By Patrick
A reader writes:
I am not a campaign finance lawyer, I am not a lawyer, but I think your conclusion drawn in the post concerning McCain’s Money Woes is wrong as it conflates two very different systems. The Boston Globe article had McCain returning limited general election contributions to his donors and asking them to redonate to a legal/accounting compliance fund. This step is being taking in preperation for him accepting general election public funds. You suggest that this is being done because he has locked himself into public financing:
After using the prospect of public matching funds to secure a private $4 million loan during the primary, it was unclear whether McCain had legally committed himself to public financing and the limits that go with it.
The steps that he are taking are in preperation for the general election. This decision process is completely independent of the decision process and rules that govern public financing of the primary season. For instance in 2004 both John Kerry and George W. Bush opted out of the primary public funds but opted in for the general election public funds. This decision allowed both candidates to raise and spend $100+ million dollars up to their respective party’s nominating conventions. At that point federal funding and spending limits kicked in.

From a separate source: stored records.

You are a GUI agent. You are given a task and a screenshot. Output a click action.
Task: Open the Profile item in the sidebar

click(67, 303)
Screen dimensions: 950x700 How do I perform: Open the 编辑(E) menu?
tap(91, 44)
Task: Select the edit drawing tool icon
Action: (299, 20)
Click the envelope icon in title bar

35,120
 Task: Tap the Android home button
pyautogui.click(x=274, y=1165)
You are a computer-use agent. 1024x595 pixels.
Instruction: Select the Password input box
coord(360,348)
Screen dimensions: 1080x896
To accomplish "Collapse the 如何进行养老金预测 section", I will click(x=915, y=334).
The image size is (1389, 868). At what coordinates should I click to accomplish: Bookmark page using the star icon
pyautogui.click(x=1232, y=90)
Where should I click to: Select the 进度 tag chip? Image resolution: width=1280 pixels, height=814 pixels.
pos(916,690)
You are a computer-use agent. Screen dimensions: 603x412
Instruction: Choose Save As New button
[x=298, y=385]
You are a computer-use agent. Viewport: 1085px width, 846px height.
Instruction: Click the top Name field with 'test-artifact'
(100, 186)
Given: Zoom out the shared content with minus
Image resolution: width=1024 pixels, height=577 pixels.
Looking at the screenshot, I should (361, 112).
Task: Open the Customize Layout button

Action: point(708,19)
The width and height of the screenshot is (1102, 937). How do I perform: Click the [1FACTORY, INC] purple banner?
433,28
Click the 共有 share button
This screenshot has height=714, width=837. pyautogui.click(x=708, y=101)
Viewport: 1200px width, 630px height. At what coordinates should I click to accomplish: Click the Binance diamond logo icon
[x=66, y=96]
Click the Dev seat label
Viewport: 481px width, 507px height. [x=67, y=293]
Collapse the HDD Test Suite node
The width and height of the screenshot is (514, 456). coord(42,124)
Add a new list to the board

John McCain has currently opted in, received tangible benefits from remaining with the primary public funding program and is claiming to have lept out of these promises while the FEC is not releasing him from his clearly defined obligations. This is the issue of the loan that was partially backed by a promise of the McCain campaign to stay in the race if he was a loser in order to collect public funding. The public funding in question was the primary election funding and spending caps. The area of dispute is that the FEC does not allow candidates to opt-out after opting into the system if the promise of those funds were used as collatoral for any tangible benefits.
Going back to why McCain is opting into the general election matching funds, I agree with you that this is a sign of weakness as the ‘weaker’ Democratic fundraiser (Hillary Clinton) has roughly raised in two months as much money as McCain has raised in two years. The stronger candidate, Obama, has raised in two months more than the entire public funding allocation McCain will receive this fall. And this is with a divided party. Either Democrat will be able to spend McCain into the ground using hard, disclosed, coordinated action dollars if McCain opts-in. And if he opts-in, it is because his campaign does not believe that they can raise enough money fast enough from a demoralized Republican base to justify the fundraising costs and more importantly the opportunity costs of fundraising instead of campaigning. Not a good sign, but significantly different reasoning then the analysis you proposed.